Militer AS Ketahuan Cemari Samudra Pasifik dengan Limbah Radioaktif dan Bahan Kimia Mematikan

Share

POROS PERLAWANAN – Dilansir Press TV, sebuah buku yang baru terbit mengungkapkan bahwa militer AS telah mencemari Samudra Pasifik dengan limbah radioaktif dan bahan kimia setingkat senjata selama beberapa dekade.

Buku baru berjudul “Poisoning the Pacific”, yang ditulis oleh jurnalis Inggris Jon Mitchell, merinci bagaimana militer AS telah membuang zat beracun, termasuk plutonium, dioksin, dan racun saraf VX di Pasifik.

Berdasarkan lebih dari 12.000 halaman dokumen Pemerintah AS, “Poisoning the Pacific” menceritakan kisah para tentara, keluarga mereka, dan penduduk yang terpapar zat beracun.

Dokumen-dokumen tersebut diperoleh berdasarkan Undang-Undang Kebebasan Informasi AS (FOIA) dan melalui wawancara dengan penduduk setempat, veteran militer, dan peneliti.

Namun, Pemerintah AS telah menutupi tingkat kerusakan dan menolak membantu para korban.

Dalam satu kasus, Leroy Foster -seorang Sersan Utama Angkatan Udara AS yang ditugaskan di Pangkalan Angkatan Udara Anderson di Guam pada tahun 1968, mengaku diperintahkan untuk mencampur “bahan bakar diesel dengan Agen Oranye” dan menyemprotkannya “dengan truk ke seluruh pangkalan untuk memusnahkan pepohonan di hutan yang tumbuh berlebihan”.

Tak lama kemudian, Foster menderita keluhan kulit yang serius dan akhirnya mengidap penyakit Parkinson dan penyakit jantung iskemik. Belakangan, putri remajanya menderita kanker, dan cucunya lahir dengan 12 jari tangan, 12 jari kaki, dan bising jantung.
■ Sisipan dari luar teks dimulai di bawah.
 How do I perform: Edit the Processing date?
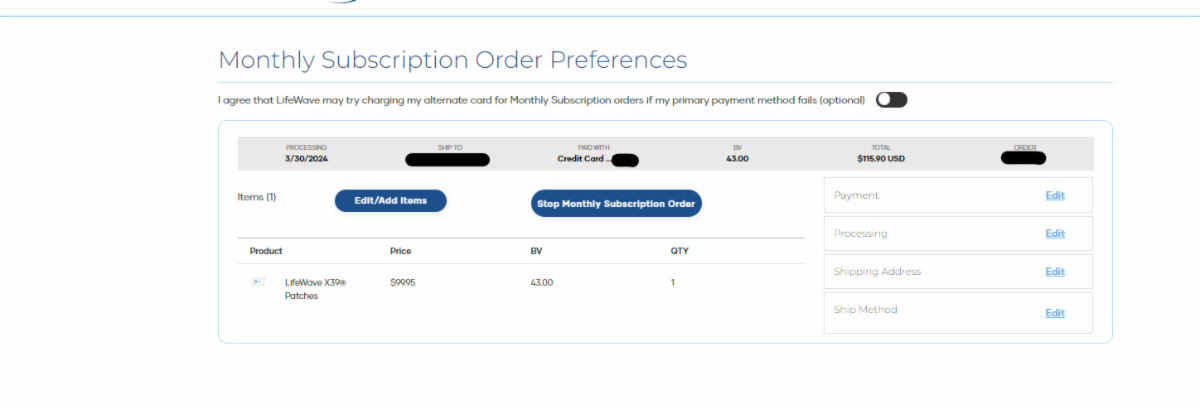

Foster meninggal pada 2018.

“Laporan saya telah membantu pria dan wanita yang sakit ini untuk menerima kompensasi dari Pemerintah AS. Jurnalisme investigasi pada akhirnya adalah pekerjaan yang seharusnya membantu orang yang mengalami penganiayaan untuk menerima keadilan yang layak mereka terima,” kata Mitchell dalam bukunya.
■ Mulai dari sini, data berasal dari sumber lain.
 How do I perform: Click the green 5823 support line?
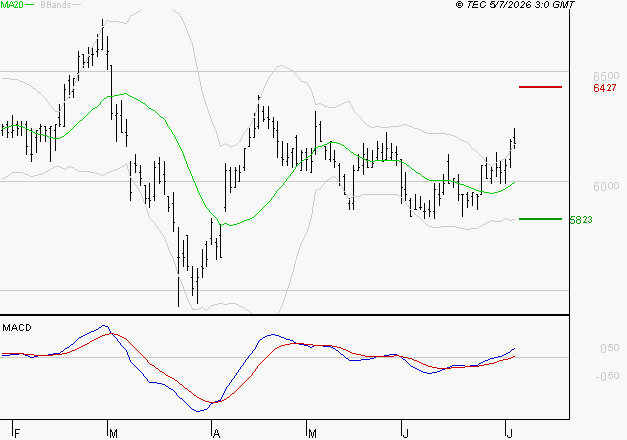pyautogui.click(x=540, y=219)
Namun, suara-suara kelompok adat yang menderita di kawasan Pasifik, secara konsisten tidak didengar, kata Mitchell, yang pada 2015 dianugerahi Penghargaan Prestasi Seumur Hidup Kebebasan Pers Jepang atas karyanya tentang dampak lingkungan dan kerusakan yang disebabkan oleh kehadiran militer AS di Okinawa.

Para peneliti melaporkan bahwa desa-desa di mana herbisida diyakini telah disemprotkan oleh AS memiliki tingkat kematian bayi yang tinggi akibat cacat lahir.

Pemerintah AS terpecah atas klaim penggunaan herbisida di Guam menyusul penyelidikan pada 2017. Departemen Pertahanan melaporkan bahwa pengujian tanah tidak menunjukkan adanya kandungan herbisida, tetapi Badan Perlindungan Lingkungan melaporkan sebaliknya.

Dampak kesehatan dan lingkungan di Guam mencerminkan apa yang terjadi pada penduduk lokal dan tentara AS yang berbasis di Okinawa, Jepang, tempat AS mempertahankan pangkalan militernya selama beberapa dekade.